Segment Open

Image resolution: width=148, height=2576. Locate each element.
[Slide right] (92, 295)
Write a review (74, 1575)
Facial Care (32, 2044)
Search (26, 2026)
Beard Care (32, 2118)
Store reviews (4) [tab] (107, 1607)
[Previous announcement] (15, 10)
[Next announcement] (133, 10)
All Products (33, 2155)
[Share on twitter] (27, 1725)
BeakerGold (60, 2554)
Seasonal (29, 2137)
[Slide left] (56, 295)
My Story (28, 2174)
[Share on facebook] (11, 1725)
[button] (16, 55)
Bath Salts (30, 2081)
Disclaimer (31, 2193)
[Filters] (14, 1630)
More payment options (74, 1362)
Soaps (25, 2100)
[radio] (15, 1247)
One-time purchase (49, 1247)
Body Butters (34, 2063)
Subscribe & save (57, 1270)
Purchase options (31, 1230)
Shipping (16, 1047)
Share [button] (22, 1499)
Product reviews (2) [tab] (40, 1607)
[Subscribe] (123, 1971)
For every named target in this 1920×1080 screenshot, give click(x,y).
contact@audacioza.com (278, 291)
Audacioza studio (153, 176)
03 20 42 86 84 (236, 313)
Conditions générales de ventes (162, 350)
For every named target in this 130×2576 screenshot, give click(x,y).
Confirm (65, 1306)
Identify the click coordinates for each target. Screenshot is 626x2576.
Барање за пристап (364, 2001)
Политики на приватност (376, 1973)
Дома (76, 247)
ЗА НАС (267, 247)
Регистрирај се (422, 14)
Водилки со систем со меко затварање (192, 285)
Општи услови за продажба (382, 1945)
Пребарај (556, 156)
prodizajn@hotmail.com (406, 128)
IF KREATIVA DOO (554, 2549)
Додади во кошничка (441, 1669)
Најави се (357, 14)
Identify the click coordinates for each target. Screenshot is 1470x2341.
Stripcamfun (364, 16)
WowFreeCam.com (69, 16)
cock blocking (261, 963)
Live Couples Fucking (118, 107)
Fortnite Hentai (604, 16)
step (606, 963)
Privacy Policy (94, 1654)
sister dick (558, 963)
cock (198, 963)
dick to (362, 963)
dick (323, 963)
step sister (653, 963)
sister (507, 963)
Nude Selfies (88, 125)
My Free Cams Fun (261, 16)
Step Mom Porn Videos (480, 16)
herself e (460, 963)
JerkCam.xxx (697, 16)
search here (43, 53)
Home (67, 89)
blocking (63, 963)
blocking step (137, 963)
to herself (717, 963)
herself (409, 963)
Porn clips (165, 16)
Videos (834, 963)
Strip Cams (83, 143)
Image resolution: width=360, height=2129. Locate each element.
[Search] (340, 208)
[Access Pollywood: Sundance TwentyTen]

Segment Closed

Action item: I need every line of the material that includes "named", so please copy them out.

Solution to this task:
For every named target in this 1920×1080 screenshot, give click(x,y).
For every named target in this 130×2576 screenshot, give click(x,y).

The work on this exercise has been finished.